→ **MATERIAL TO PROCESS**:
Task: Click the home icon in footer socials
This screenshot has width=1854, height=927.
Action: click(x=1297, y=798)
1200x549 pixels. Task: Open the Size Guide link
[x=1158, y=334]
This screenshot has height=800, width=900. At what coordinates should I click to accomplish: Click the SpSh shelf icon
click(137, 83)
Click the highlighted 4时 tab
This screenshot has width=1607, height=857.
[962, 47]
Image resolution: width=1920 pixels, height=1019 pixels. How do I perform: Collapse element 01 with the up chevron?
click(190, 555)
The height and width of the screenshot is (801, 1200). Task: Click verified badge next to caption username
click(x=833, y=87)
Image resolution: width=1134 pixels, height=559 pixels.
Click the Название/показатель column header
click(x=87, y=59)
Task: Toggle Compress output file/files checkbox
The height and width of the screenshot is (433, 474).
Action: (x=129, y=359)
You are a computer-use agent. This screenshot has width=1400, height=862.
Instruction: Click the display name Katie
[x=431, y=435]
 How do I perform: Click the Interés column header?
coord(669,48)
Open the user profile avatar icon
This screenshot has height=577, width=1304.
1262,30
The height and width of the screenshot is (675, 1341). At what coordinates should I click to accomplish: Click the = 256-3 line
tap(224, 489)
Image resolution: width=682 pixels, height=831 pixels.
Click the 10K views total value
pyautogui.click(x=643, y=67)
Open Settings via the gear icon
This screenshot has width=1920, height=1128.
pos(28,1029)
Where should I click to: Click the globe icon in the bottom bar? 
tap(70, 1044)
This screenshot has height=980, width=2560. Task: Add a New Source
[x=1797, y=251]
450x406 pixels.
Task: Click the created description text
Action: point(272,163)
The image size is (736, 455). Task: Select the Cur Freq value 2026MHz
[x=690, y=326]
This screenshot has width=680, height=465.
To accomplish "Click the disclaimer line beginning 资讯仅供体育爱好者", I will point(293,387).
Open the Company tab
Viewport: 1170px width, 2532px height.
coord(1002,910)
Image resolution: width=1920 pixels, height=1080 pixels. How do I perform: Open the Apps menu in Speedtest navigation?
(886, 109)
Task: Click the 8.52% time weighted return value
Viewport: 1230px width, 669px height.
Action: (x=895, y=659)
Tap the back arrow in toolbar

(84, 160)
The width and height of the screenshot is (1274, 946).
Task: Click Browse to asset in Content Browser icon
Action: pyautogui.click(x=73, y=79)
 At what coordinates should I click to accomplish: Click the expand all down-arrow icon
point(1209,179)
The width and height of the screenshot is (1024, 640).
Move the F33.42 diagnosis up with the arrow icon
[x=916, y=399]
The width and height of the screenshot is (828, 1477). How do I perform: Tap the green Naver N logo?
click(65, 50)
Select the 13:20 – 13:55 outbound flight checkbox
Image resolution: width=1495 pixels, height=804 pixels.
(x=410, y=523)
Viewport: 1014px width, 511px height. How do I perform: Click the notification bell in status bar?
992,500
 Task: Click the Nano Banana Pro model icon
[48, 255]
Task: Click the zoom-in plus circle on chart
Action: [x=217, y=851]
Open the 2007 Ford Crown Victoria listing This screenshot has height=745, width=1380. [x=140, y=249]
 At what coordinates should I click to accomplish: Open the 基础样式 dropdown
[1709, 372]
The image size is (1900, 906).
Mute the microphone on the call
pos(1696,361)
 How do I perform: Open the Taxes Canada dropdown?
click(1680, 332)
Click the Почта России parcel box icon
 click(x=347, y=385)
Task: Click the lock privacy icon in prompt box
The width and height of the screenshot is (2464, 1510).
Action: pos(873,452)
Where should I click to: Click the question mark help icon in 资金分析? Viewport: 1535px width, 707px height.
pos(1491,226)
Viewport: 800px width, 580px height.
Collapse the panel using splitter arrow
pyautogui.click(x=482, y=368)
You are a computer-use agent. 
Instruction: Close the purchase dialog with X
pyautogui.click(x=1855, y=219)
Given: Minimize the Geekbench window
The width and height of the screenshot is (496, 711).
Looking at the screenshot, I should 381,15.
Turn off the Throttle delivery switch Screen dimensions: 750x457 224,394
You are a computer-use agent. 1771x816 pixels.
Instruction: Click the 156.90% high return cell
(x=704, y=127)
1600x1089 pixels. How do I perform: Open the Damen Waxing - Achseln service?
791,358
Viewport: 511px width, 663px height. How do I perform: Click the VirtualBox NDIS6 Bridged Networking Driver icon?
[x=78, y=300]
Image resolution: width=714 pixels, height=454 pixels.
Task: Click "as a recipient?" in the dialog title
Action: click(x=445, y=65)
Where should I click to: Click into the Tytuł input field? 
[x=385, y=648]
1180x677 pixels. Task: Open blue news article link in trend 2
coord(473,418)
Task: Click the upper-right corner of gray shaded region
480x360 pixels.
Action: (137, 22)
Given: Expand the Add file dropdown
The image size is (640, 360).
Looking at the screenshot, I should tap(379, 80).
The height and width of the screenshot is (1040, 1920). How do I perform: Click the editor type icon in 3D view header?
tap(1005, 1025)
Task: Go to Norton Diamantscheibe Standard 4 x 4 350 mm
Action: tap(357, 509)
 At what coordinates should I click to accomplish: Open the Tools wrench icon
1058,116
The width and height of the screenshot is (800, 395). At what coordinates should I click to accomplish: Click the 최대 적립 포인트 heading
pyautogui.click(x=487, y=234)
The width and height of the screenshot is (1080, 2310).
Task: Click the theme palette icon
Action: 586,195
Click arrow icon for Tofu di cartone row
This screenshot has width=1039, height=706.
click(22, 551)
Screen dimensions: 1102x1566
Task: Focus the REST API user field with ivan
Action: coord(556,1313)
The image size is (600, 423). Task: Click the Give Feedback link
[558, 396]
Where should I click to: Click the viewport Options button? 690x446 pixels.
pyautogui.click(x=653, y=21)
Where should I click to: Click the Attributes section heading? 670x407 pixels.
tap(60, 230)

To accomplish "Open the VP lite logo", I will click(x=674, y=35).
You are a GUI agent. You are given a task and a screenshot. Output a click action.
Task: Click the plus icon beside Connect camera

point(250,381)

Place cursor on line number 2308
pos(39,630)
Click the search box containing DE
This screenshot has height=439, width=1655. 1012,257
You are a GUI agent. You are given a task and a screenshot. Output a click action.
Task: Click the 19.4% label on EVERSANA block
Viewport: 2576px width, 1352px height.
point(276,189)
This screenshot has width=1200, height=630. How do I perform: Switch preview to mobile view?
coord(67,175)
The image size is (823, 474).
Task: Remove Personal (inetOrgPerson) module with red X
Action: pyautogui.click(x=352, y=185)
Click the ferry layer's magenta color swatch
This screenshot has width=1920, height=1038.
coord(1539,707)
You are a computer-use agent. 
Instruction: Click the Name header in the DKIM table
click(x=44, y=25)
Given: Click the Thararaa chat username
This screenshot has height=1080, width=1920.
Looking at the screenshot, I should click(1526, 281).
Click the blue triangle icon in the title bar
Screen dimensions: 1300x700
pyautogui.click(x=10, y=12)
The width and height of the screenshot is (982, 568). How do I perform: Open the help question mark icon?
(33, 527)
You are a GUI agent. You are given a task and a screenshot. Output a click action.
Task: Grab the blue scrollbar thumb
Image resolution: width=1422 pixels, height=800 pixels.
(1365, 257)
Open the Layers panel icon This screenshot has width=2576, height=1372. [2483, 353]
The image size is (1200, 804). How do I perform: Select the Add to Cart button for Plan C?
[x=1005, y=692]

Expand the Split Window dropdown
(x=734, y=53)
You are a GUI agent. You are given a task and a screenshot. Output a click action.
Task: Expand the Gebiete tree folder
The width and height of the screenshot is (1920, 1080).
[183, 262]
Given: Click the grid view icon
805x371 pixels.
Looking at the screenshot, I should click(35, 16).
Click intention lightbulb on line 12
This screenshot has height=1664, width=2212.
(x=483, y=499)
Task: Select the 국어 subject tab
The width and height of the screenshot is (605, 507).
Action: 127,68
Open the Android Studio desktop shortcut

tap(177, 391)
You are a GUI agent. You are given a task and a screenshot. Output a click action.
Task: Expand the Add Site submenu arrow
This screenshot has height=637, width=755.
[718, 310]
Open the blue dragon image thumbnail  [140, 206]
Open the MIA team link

→ **INSTRUCTION**:
Reproduce the part that begins with the line containing "Place cursor on line number 2308" and ends with the line containing "tap(177, 391)", switching every "GUI agent" to "desktop agent" and leaving everything else as it is.

→ **RESPONSE TO THIS TASK**:
Place cursor on line number 2308
pos(39,630)
Click the search box containing DE
This screenshot has height=439, width=1655. 1012,257
You are a desktop agent. You are given a task and a screenshot. Output a click action.
Task: Click the 19.4% label on EVERSANA block
Viewport: 2576px width, 1352px height.
point(276,189)
This screenshot has width=1200, height=630. How do I perform: Switch preview to mobile view?
coord(67,175)
The image size is (823, 474).
Task: Remove Personal (inetOrgPerson) module with red X
Action: pyautogui.click(x=352, y=185)
Click the ferry layer's magenta color swatch
This screenshot has width=1920, height=1038.
coord(1539,707)
You are a computer-use agent. 
Instruction: Click the Name header in the DKIM table
click(x=44, y=25)
Given: Click the Thararaa chat username
This screenshot has height=1080, width=1920.
Looking at the screenshot, I should click(1526, 281).
Click the blue triangle icon in the title bar
Screen dimensions: 1300x700
pyautogui.click(x=10, y=12)
The width and height of the screenshot is (982, 568). How do I perform: Open the help question mark icon?
(33, 527)
You are a desktop agent. You are given a task and a screenshot. Output a click action.
Task: Grab the blue scrollbar thumb
Image resolution: width=1422 pixels, height=800 pixels.
(1365, 257)
Open the Layers panel icon This screenshot has width=2576, height=1372. [2483, 353]
The image size is (1200, 804). How do I perform: Select the Add to Cart button for Plan C?
[x=1005, y=692]

Expand the Split Window dropdown
(x=734, y=53)
You are a desktop agent. You are given a task and a screenshot. Output a click action.
Task: Expand the Gebiete tree folder
The width and height of the screenshot is (1920, 1080).
[183, 262]
Given: Click the grid view icon
805x371 pixels.
Looking at the screenshot, I should click(35, 16).
Click intention lightbulb on line 12
This screenshot has height=1664, width=2212.
(x=483, y=499)
Task: Select the 국어 subject tab
The width and height of the screenshot is (605, 507).
Action: 127,68
Open the Android Studio desktop shortcut

tap(177, 391)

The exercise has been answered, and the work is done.